グリーン水素はEUなど海外でも活用に向けた動きが活発になっていますが、再生可能エネルギーを使って作るため、価格が高いなどの課題もあるといわれています。
国内で水素を普及させるためには、経産省のロードマップによれば、水素を15~20円/Nm3にまで下げる必要があると発表しています。
水素の海上大量輸送プロジェクト
日本には海外で製造した水素を大量海上輸送するプロジェクトが2件あります。1つ目は、豪州の褐炭のガス化➡合成ガス(CO、H2が主成分)➡水素製造➡液化➡特殊タンカーで日本まで輸送➡水素を気化➡ユーザーまで国内輸送➡神戸港で液化水素のアンローディングを行います。
2つ目は、ブルネイの天然ガスのスチーム改質➡合成ガス(CO、H2が主成分)➡水素製造➡トルエンと反応させメチルシクロヘキサン(MCH)に転換➡通常タンカーで日本まで輸送➡脱水素処理➡ユーザーまで国内輸送➡川崎港で液化水素のアンローディングするというものです。

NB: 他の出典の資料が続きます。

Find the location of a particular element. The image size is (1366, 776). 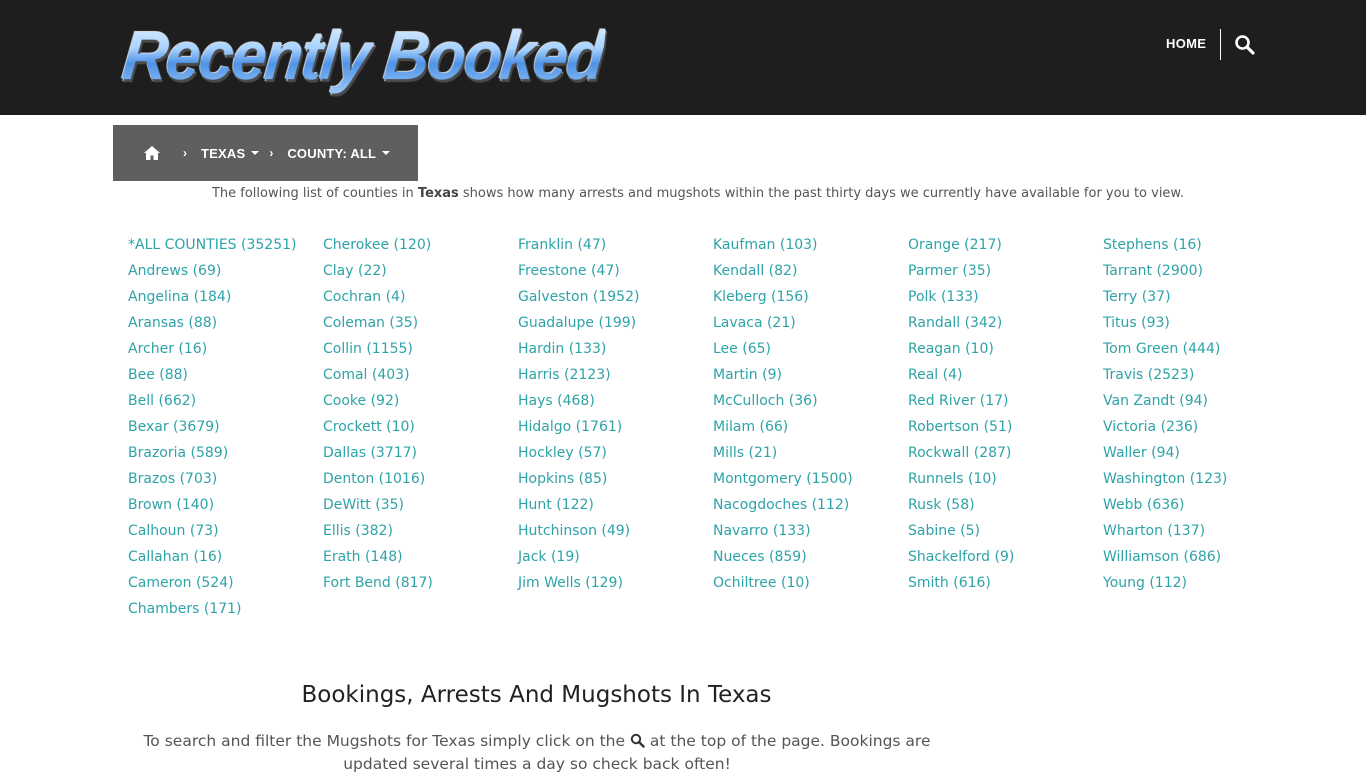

上記2プロジェクトは石炭と天然ガスという化石燃料由来の水素ですから、排出するCO2を現地でCCS処理すればブルー水素、なにも処理しなければグレー水素と呼ばれるのでしょう?グリーン水素にはなりません。
両者とも、水素の値段は現在のところ、30円台後半と言われています。技術開発によって、どこまで下げられるのかが課題です。厳しい状況であることは間違いありません。
ですから、これは東京都が対象とするプロジェクトではないようです。
東京都のグリーン水素とは?
そうすると、小池都知事のグリーン水素とは、風力や太陽光があてにならないのであれば、カナダなどの水力になるのでしょうか?
こんな話があったと記憶しています。
カナダなどでは水力発電(再エネの一つで既存技術)が盛んですが、その場合の発電コストは、約2円/kWhというに言われています。日本31円/kWh。
その廉価な電力を使って、水電気分解を行い、製造したグリーン水素を液化し液化水素として日本に運んでくる場合、水素の値段は30数円/Nm3になるということでした。
約2円/kWhというかなり廉価な電気をつかっても、海外から運んでくると、なかなか、普及レベルの値段にはならないようです。
小池都知事は、どういう根拠に基づいて、海外での発言をしているのか不明です。東京都の太陽光パネルの設置義務化もそうでしたが、これまでの事を考えると、かなり割り引いて受け止めないといけないと思います。